**TO DO**
Copy the records from the line that contains "Where should I" through the line that contains "Click the person", substituting "symbol" for "icon" and leaving all else unchanged.

**Records from a collection**
Begin

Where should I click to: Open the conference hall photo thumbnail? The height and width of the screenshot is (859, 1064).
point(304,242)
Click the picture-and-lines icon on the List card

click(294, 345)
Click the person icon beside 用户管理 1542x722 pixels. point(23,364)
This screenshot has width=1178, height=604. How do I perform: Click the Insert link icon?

End
Begin

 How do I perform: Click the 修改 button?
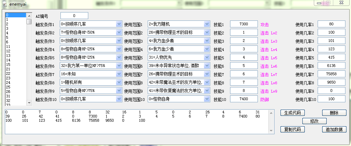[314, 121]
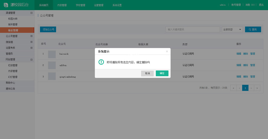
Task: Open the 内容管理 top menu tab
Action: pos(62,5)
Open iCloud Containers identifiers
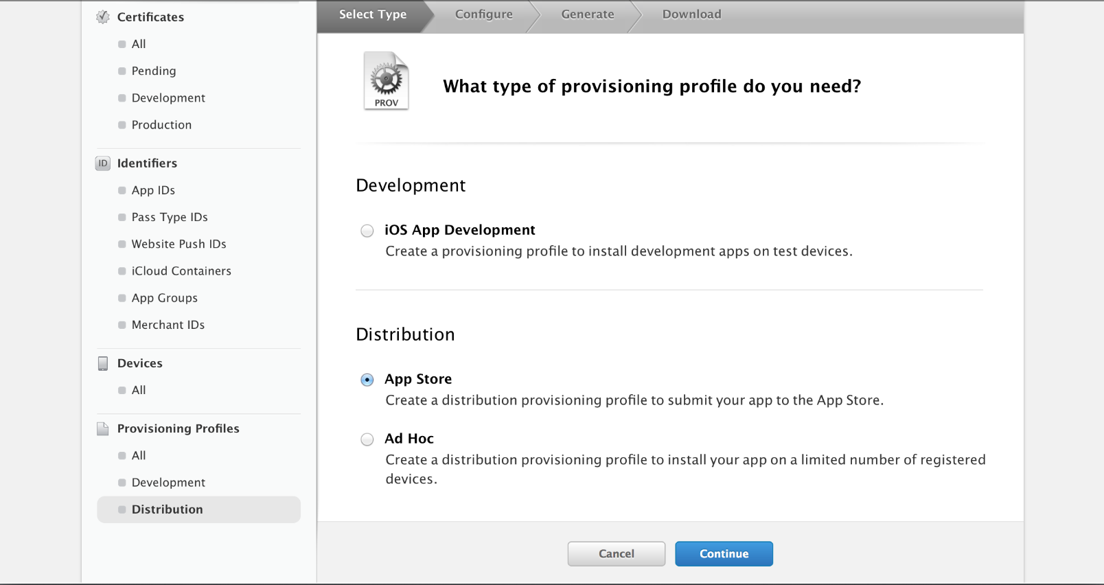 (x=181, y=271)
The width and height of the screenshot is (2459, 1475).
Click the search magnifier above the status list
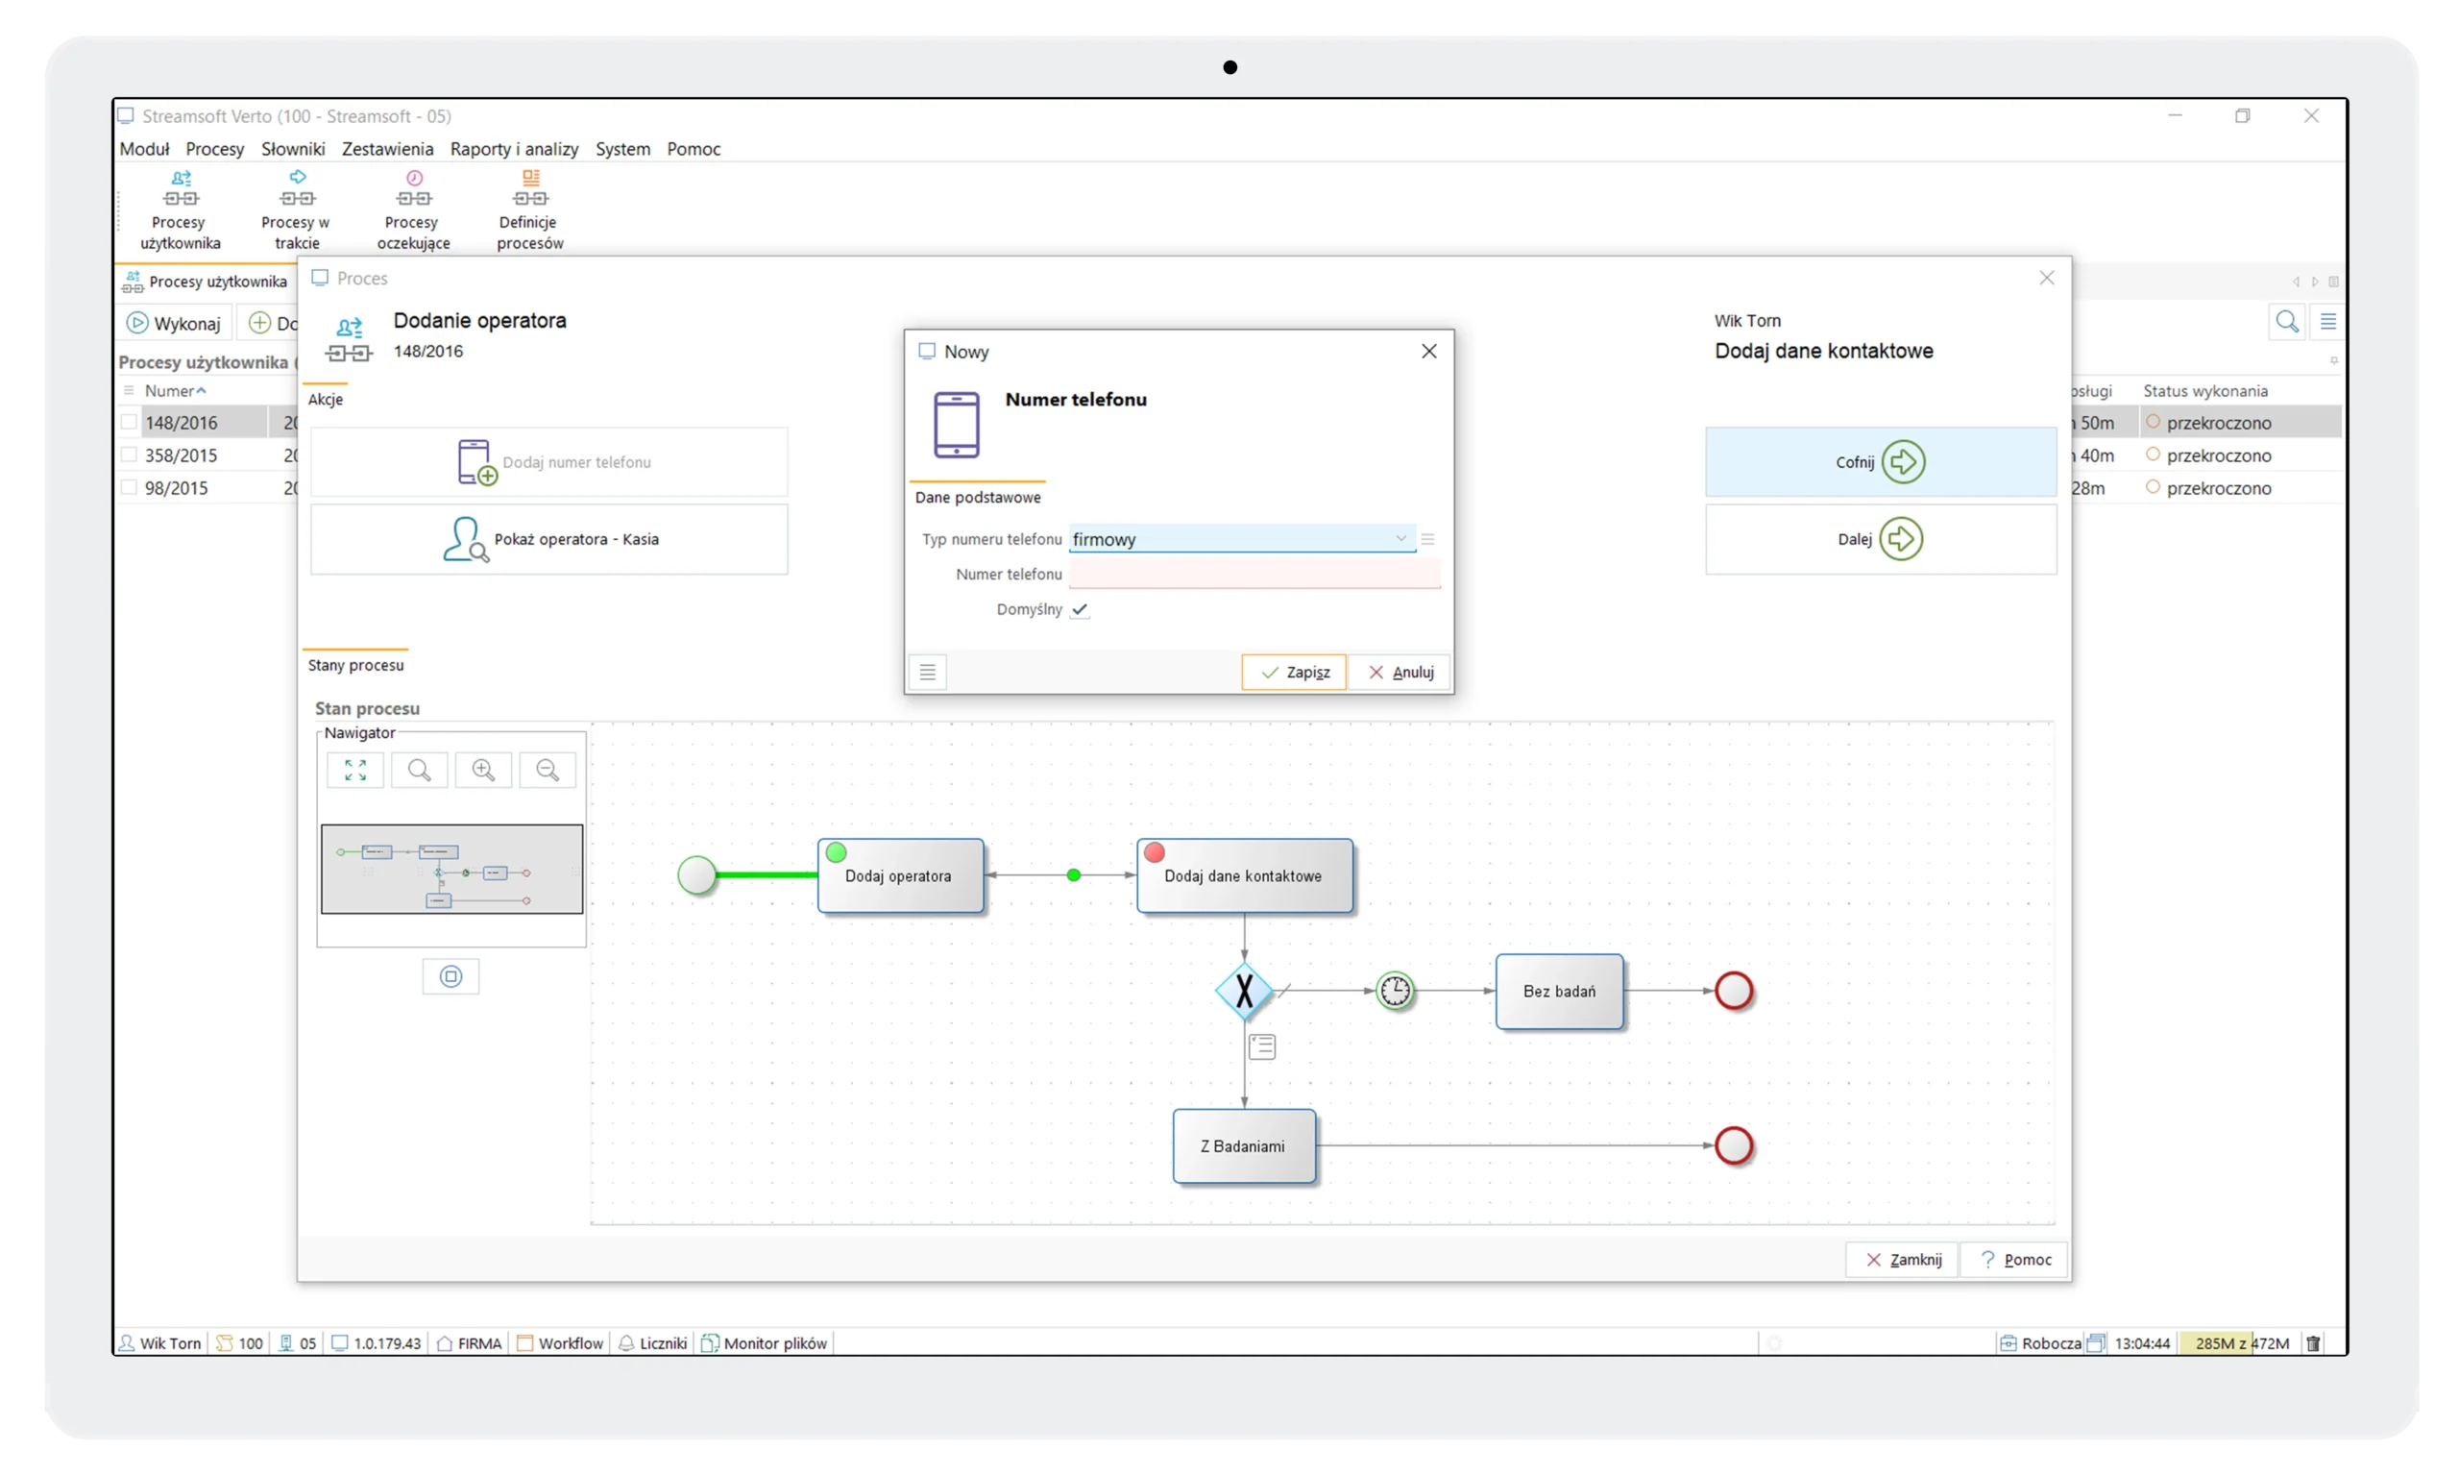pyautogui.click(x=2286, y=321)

End

**CORRECT ANSWER**
Where should I click to: Open the conference hall photo thumbnail? The height and width of the screenshot is (859, 1064).
point(304,242)
Click the picture-and-lines symbol on the List card

click(294, 345)
Click the person symbol beside 用户管理 1542x722 pixels. point(23,364)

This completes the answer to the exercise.